## Stored dataset items
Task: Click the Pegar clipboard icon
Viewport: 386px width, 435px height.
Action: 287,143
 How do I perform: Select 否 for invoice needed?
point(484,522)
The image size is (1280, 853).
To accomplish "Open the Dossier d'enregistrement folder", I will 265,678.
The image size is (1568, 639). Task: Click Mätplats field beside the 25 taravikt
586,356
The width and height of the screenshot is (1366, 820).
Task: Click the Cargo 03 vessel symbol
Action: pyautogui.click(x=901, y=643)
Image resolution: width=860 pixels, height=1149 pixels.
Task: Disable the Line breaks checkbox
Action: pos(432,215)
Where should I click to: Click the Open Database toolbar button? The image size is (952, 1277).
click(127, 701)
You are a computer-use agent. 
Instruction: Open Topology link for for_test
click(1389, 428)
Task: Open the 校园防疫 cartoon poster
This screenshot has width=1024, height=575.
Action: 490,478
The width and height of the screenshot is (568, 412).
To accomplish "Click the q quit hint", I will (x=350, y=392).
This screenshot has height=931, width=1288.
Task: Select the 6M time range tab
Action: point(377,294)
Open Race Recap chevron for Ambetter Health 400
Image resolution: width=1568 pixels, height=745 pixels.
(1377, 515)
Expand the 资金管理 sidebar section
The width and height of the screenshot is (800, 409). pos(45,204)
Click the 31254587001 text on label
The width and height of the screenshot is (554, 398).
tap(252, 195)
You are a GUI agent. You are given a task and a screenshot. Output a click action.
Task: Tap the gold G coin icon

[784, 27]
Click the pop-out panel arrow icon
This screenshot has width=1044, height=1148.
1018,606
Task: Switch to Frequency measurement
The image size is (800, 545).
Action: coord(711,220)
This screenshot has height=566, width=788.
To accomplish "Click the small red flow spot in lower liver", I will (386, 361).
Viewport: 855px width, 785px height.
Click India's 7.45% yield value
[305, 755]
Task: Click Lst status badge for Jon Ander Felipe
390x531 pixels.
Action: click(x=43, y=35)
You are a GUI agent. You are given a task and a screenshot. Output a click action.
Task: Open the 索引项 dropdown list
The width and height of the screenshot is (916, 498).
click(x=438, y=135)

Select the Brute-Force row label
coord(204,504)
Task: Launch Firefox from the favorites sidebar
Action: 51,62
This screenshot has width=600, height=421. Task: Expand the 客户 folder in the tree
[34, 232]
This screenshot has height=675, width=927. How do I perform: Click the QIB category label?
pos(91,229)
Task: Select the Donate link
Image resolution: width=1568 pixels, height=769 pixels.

## Exercise brief
Start to finish, restate the records above word for word.

## Answer to the exercise
Task: Click the Pegar clipboard icon
Viewport: 386px width, 435px height.
Action: 287,143
 How do I perform: Select 否 for invoice needed?
point(484,522)
The image size is (1280, 853).
To accomplish "Open the Dossier d'enregistrement folder", I will 265,678.
The image size is (1568, 639). Task: Click Mätplats field beside the 25 taravikt
586,356
The width and height of the screenshot is (1366, 820).
Task: Click the Cargo 03 vessel symbol
Action: pyautogui.click(x=901, y=643)
Image resolution: width=860 pixels, height=1149 pixels.
Task: Disable the Line breaks checkbox
Action: pos(432,215)
Where should I click to: Click the Open Database toolbar button? The image size is (952, 1277).
click(127, 701)
You are a computer-use agent. 
Instruction: Open Topology link for for_test
click(1389, 428)
Task: Open the 校园防疫 cartoon poster
This screenshot has width=1024, height=575.
Action: 490,478
The width and height of the screenshot is (568, 412).
To accomplish "Click the q quit hint", I will (x=350, y=392).
This screenshot has height=931, width=1288.
Task: Select the 6M time range tab
Action: point(377,294)
Open Race Recap chevron for Ambetter Health 400
Image resolution: width=1568 pixels, height=745 pixels.
(1377, 515)
Expand the 资金管理 sidebar section
The width and height of the screenshot is (800, 409). pos(45,204)
Click the 31254587001 text on label
The width and height of the screenshot is (554, 398).
tap(252, 195)
You are a GUI agent. You are given a task and a screenshot. Output a click action.
Task: Tap the gold G coin icon

[784, 27]
Click the pop-out panel arrow icon
This screenshot has width=1044, height=1148.
1018,606
Task: Switch to Frequency measurement
The image size is (800, 545).
Action: coord(711,220)
This screenshot has height=566, width=788.
To accomplish "Click the small red flow spot in lower liver", I will (386, 361).
Viewport: 855px width, 785px height.
Click India's 7.45% yield value
[305, 755]
Task: Click Lst status badge for Jon Ander Felipe
390x531 pixels.
Action: click(x=43, y=35)
You are a GUI agent. You are given a task and a screenshot. Output a click action.
Task: Open the 索引项 dropdown list
The width and height of the screenshot is (916, 498).
click(x=438, y=135)

Select the Brute-Force row label
coord(204,504)
Task: Launch Firefox from the favorites sidebar
Action: 51,62
This screenshot has width=600, height=421. Task: Expand the 客户 folder in the tree
[34, 232]
This screenshot has height=675, width=927. How do I perform: Click the QIB category label?
pos(91,229)
Task: Select the Donate link
Image resolution: width=1568 pixels, height=769 pixels.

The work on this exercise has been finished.